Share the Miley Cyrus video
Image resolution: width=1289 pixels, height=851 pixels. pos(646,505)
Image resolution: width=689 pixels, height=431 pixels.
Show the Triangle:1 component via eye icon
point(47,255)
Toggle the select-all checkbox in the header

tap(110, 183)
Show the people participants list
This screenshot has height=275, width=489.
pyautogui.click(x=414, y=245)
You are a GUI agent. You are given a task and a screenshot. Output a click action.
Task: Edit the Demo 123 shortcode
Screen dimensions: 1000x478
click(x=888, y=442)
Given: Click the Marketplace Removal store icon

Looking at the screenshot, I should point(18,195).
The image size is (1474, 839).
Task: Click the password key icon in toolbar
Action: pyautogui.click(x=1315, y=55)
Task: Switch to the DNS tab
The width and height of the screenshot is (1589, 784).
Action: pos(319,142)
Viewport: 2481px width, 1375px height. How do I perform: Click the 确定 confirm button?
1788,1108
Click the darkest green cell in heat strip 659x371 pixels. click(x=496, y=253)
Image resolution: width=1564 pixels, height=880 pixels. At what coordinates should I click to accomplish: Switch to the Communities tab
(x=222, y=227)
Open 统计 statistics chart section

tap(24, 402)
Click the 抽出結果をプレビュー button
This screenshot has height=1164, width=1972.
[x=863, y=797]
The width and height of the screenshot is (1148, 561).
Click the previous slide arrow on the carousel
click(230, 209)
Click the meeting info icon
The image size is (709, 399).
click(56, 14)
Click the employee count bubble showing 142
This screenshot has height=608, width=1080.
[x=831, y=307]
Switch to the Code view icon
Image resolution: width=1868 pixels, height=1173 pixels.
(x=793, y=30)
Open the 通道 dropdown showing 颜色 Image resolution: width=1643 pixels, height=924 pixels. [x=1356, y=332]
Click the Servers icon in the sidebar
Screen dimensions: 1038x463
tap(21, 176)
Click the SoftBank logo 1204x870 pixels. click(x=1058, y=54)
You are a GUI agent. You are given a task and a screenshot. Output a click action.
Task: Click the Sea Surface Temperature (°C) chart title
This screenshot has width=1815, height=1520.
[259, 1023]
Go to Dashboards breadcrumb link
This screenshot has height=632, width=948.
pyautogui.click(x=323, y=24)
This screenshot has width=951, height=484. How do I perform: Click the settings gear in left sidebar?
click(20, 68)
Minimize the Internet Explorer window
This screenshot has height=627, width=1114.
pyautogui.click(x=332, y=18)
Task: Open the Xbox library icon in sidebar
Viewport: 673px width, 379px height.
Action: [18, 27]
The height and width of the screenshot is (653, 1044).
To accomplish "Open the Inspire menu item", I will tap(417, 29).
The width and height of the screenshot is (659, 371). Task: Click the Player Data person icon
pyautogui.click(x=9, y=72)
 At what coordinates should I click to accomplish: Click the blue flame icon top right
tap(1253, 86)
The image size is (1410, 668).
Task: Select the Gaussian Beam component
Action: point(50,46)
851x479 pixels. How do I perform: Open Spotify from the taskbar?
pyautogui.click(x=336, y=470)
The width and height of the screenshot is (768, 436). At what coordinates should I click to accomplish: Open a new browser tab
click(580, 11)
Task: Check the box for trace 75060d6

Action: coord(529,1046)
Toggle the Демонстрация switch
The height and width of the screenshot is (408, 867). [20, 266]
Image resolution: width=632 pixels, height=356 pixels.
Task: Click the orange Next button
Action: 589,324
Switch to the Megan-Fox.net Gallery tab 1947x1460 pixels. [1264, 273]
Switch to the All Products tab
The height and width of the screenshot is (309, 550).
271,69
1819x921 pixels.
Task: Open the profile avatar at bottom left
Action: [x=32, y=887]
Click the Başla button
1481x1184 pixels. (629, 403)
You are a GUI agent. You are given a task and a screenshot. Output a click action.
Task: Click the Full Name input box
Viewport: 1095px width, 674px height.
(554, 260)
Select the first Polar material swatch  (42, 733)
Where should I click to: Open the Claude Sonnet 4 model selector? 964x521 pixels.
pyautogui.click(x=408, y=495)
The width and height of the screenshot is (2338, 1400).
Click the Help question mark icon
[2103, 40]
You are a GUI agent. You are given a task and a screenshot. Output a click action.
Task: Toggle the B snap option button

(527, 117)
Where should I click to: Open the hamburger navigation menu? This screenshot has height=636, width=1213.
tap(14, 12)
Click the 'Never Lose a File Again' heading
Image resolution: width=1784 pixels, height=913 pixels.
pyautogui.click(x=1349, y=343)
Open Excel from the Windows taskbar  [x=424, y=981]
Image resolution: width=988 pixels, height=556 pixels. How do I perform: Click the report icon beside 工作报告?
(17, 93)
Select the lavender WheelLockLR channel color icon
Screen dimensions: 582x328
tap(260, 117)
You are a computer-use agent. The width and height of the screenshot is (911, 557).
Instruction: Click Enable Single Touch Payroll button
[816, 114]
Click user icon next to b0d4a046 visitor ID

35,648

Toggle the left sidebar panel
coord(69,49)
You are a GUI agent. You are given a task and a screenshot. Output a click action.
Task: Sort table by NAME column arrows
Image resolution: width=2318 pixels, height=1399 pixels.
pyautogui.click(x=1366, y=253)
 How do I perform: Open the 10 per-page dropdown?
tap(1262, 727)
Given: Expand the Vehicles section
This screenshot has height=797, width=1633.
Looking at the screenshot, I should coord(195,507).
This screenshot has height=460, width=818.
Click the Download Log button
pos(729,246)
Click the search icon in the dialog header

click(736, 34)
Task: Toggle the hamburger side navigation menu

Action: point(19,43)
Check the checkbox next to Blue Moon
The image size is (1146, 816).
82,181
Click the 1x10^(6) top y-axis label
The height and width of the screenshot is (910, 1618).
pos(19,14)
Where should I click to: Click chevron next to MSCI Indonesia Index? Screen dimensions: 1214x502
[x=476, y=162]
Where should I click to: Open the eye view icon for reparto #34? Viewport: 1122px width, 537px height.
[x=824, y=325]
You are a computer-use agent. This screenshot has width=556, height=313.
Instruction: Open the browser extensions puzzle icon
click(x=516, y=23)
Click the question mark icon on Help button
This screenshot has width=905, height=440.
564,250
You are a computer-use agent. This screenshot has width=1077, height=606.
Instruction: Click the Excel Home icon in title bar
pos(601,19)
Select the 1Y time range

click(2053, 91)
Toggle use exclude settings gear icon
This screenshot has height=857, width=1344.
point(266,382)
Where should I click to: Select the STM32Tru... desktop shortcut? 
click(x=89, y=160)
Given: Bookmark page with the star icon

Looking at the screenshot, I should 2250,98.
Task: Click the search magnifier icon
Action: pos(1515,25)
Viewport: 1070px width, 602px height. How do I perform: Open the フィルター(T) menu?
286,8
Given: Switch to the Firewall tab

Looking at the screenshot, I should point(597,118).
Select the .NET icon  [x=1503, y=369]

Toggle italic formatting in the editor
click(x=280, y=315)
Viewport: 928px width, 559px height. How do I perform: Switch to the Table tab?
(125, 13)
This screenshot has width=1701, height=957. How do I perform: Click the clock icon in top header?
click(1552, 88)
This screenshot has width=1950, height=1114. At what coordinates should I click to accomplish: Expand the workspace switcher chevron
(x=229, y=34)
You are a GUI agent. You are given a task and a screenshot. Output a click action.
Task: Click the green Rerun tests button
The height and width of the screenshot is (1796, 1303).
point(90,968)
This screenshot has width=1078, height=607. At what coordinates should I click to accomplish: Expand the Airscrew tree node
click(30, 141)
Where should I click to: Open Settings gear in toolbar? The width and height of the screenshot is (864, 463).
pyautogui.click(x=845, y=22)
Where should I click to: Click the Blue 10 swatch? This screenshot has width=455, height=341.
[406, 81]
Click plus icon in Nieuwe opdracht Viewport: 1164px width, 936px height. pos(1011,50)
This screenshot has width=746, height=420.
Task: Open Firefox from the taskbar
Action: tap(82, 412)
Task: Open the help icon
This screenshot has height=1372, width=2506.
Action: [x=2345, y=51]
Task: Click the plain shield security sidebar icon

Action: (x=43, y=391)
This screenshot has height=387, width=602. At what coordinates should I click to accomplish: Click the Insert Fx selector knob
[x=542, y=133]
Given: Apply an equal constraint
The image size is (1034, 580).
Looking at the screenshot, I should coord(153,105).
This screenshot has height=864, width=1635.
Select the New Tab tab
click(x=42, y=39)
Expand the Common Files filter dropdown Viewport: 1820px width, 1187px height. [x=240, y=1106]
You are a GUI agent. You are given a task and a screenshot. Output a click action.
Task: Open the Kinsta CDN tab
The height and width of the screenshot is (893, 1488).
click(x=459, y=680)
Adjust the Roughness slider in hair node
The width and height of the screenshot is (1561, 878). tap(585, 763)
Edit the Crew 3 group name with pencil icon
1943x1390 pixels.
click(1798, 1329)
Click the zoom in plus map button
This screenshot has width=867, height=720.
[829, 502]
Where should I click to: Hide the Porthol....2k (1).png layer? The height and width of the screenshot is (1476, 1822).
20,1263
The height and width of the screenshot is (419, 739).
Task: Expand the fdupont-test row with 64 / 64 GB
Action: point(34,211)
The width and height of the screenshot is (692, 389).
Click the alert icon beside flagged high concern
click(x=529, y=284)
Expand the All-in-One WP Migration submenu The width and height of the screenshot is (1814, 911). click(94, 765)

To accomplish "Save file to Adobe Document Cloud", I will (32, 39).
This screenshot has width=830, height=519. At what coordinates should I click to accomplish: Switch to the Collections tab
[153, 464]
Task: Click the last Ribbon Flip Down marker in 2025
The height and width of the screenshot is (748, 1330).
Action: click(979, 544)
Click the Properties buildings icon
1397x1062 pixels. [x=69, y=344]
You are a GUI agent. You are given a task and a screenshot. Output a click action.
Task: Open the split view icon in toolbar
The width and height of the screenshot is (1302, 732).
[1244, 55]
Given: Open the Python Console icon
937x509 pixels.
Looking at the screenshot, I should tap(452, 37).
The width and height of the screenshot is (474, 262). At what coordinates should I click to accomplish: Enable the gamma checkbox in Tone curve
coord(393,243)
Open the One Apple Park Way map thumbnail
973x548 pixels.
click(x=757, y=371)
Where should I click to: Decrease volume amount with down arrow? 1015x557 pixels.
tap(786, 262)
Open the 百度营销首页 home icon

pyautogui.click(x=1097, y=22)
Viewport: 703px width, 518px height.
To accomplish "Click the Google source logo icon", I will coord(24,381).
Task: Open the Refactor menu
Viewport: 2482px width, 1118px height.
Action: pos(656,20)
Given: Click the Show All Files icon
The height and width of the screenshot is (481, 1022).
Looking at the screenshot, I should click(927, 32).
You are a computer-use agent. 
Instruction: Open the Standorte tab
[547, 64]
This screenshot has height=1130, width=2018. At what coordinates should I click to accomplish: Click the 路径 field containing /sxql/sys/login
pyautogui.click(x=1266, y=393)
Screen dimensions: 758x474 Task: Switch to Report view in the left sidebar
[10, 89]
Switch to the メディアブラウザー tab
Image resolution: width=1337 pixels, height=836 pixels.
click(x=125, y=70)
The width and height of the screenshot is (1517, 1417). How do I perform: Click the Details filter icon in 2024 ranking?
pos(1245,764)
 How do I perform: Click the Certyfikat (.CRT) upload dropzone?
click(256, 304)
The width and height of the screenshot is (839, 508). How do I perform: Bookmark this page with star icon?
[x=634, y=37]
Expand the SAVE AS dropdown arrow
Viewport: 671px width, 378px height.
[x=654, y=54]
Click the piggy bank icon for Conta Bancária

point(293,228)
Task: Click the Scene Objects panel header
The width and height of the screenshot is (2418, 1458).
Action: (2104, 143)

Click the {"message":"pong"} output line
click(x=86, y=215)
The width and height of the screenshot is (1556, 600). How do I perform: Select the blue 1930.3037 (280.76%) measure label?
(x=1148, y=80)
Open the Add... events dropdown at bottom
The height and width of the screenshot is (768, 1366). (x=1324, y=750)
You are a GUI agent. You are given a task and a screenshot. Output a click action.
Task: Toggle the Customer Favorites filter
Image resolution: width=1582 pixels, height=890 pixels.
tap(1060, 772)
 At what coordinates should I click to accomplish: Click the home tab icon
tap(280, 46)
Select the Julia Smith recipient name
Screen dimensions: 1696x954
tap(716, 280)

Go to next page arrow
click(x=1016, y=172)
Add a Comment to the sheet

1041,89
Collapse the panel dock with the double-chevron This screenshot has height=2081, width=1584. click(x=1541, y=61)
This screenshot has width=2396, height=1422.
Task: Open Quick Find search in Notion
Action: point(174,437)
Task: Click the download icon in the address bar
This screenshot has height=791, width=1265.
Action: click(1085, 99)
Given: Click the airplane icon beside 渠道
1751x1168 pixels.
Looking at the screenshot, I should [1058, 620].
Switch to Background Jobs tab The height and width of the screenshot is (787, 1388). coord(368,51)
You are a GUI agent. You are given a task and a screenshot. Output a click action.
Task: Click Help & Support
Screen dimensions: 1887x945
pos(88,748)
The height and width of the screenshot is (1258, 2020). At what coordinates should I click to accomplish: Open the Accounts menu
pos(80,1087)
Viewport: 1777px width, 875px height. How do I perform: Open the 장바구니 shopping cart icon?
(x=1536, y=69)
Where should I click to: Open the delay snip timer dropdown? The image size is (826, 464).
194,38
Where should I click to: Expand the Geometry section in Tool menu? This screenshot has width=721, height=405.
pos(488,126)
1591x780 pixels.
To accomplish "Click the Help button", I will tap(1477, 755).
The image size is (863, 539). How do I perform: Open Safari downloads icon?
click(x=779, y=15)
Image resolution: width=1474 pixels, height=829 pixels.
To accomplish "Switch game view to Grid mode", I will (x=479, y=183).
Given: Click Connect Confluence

_ _ _ _ _ _ _

Restate word for word the entries above, starting at the line with "The width and height of the screenshot is (839, 508)." and ending at the line with "Task: Click the download", inclusive, and no others.

REPLY:
The width and height of the screenshot is (839, 508). How do I perform: Bookmark this page with star icon?
[x=634, y=37]
Expand the SAVE AS dropdown arrow
Viewport: 671px width, 378px height.
[x=654, y=54]
Click the piggy bank icon for Conta Bancária

point(293,228)
Task: Click the Scene Objects panel header
The width and height of the screenshot is (2418, 1458).
Action: (2104, 143)

Click the {"message":"pong"} output line
click(x=86, y=215)
The width and height of the screenshot is (1556, 600). How do I perform: Select the blue 1930.3037 (280.76%) measure label?
(x=1148, y=80)
Open the Add... events dropdown at bottom
The height and width of the screenshot is (768, 1366). (x=1324, y=750)
You are a GUI agent. You are given a task and a screenshot. Output a click action.
Task: Toggle the Customer Favorites filter
Image resolution: width=1582 pixels, height=890 pixels.
tap(1060, 772)
 At what coordinates should I click to accomplish: Click the home tab icon
tap(280, 46)
Select the Julia Smith recipient name
Screen dimensions: 1696x954
tap(716, 280)

Go to next page arrow
click(x=1016, y=172)
Add a Comment to the sheet

1041,89
Collapse the panel dock with the double-chevron This screenshot has height=2081, width=1584. click(x=1541, y=61)
This screenshot has width=2396, height=1422.
Task: Open Quick Find search in Notion
Action: point(174,437)
Task: Click the download icon in the address bar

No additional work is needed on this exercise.